**WHAT THIS TASK INVOLVES**
Copy each line of the data that has "Hide" in it.

(Saved entries)

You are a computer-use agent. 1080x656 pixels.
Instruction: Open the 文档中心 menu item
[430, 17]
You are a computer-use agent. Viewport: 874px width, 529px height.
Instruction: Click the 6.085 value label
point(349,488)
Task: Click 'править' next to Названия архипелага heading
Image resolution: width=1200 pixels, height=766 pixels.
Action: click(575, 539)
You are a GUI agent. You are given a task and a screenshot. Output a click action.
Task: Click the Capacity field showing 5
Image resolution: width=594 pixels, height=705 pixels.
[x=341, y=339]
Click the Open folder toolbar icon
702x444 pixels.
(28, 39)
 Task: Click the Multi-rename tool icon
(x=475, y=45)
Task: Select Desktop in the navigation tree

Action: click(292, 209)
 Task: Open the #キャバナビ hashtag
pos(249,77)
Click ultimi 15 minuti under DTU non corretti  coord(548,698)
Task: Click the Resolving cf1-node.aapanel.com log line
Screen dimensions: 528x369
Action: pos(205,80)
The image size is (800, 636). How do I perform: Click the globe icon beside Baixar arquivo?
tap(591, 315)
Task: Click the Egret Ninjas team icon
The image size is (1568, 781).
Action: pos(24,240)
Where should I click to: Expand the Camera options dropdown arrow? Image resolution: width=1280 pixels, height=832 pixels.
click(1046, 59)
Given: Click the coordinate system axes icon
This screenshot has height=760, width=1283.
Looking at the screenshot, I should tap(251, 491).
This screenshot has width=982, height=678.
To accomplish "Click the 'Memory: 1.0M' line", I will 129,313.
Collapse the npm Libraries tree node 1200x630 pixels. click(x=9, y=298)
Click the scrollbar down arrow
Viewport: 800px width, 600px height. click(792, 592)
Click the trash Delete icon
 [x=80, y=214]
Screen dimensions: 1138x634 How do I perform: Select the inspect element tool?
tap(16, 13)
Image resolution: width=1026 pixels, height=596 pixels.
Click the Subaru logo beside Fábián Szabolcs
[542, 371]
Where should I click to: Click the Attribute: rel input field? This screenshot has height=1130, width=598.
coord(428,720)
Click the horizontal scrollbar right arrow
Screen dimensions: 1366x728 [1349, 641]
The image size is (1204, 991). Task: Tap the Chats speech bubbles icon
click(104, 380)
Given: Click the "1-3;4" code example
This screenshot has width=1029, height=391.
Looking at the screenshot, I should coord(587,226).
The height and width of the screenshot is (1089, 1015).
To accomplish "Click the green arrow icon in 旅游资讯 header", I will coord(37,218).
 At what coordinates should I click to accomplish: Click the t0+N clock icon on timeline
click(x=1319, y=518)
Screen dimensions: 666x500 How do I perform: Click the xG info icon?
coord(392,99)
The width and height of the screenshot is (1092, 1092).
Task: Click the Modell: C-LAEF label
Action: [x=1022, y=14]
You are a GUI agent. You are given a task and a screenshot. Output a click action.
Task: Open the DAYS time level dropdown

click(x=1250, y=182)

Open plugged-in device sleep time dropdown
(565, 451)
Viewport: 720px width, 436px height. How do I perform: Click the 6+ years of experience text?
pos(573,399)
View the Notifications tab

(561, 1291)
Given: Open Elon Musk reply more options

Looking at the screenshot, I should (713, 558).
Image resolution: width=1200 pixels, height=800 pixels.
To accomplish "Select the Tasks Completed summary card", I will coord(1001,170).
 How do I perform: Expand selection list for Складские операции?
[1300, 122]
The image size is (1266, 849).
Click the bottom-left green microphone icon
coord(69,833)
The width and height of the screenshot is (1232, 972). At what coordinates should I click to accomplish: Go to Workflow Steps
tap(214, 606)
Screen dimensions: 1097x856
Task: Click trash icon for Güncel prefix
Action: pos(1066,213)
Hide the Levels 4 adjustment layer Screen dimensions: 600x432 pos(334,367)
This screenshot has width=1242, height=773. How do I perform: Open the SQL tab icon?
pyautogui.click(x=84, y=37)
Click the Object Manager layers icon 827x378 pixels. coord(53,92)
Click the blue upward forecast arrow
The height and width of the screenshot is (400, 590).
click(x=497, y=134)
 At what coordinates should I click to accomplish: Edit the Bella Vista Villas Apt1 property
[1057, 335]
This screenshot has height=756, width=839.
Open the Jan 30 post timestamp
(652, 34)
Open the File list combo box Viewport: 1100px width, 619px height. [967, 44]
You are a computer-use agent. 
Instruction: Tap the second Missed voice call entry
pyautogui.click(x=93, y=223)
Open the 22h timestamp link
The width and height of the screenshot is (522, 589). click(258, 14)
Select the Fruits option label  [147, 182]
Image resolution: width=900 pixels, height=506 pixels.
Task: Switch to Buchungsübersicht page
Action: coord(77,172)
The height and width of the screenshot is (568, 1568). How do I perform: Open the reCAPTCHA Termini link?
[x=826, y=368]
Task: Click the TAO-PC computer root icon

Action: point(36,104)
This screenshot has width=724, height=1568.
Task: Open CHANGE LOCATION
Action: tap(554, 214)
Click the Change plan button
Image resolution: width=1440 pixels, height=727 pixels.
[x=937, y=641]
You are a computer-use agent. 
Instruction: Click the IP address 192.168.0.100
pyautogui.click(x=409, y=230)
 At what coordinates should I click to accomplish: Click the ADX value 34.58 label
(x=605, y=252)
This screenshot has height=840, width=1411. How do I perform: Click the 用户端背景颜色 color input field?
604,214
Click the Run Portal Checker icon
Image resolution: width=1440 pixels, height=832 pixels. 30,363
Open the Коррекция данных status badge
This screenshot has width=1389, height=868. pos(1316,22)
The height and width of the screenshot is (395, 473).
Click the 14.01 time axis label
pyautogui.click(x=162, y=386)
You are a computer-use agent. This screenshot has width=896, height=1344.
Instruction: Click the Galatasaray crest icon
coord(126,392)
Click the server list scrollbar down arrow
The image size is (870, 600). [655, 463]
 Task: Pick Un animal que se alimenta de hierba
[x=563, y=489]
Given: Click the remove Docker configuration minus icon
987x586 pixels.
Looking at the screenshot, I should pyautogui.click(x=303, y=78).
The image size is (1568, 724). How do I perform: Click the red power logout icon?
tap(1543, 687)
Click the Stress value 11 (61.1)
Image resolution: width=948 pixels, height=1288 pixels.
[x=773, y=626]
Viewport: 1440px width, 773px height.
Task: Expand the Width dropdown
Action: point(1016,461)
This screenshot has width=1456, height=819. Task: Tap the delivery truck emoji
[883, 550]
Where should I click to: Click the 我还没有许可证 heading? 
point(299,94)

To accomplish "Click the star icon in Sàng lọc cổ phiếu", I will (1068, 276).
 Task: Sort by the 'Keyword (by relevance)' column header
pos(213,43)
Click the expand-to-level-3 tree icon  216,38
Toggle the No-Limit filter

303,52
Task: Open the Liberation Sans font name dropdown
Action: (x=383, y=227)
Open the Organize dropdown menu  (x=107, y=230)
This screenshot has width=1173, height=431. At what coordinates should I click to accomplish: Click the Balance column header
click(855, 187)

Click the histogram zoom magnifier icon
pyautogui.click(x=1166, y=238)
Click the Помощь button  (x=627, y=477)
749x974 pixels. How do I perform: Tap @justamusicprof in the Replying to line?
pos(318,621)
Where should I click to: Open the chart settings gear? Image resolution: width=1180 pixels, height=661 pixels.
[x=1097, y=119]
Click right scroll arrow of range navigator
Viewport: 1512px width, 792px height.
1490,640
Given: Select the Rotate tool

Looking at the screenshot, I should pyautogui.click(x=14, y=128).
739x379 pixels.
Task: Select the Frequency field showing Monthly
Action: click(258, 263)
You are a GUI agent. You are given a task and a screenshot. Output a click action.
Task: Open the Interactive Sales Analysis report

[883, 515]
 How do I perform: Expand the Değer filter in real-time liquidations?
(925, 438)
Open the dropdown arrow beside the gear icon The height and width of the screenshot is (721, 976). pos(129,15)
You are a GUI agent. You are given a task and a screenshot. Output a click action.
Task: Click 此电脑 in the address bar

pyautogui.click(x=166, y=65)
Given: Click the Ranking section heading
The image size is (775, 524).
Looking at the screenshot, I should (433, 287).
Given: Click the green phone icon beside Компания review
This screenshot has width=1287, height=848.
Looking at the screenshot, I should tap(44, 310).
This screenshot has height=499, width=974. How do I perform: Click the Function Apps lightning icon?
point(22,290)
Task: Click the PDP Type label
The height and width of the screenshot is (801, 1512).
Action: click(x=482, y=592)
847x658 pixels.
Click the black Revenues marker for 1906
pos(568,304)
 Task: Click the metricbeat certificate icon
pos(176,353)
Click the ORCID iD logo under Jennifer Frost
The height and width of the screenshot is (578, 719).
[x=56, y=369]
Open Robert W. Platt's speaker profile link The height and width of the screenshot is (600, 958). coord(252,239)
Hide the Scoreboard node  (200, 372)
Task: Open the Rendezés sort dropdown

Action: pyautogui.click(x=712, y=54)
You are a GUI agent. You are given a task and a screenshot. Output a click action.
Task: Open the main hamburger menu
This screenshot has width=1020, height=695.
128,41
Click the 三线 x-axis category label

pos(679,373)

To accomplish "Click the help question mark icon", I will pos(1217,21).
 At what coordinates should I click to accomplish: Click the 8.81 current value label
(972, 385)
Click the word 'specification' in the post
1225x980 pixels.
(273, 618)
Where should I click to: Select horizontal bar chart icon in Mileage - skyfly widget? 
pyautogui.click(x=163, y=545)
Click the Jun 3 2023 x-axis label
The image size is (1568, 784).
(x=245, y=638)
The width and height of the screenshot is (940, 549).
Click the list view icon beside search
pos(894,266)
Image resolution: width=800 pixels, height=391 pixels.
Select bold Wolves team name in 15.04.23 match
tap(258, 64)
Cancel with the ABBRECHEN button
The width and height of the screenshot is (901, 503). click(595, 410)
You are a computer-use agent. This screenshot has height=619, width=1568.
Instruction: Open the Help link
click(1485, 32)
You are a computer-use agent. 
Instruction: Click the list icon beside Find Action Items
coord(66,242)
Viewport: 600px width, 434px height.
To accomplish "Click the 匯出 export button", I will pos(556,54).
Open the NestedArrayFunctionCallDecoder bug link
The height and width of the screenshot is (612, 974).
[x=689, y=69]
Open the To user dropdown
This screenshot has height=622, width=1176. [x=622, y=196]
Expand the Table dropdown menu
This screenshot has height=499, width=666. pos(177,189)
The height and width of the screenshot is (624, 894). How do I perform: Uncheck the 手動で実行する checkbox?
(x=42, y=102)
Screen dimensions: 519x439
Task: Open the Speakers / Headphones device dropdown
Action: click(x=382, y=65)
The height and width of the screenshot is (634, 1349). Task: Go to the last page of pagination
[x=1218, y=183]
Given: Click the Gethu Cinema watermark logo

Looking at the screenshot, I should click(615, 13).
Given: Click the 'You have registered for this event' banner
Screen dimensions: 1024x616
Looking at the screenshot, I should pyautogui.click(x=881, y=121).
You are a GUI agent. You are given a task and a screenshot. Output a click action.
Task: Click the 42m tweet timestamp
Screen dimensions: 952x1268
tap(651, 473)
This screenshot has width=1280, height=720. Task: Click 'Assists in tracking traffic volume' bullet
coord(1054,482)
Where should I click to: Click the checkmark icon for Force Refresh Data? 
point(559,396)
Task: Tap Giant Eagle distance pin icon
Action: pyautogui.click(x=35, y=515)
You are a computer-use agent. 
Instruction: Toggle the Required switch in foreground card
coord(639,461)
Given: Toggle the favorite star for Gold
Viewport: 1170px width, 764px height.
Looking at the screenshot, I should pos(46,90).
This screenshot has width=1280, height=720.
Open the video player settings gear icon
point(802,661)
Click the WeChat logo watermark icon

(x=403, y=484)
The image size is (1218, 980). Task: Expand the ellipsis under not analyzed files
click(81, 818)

**RESULT FOR THIS TASK**
Hide the Levels 4 adjustment layer Screen dimensions: 600x432 pos(334,367)
Hide the Scoreboard node  (200, 372)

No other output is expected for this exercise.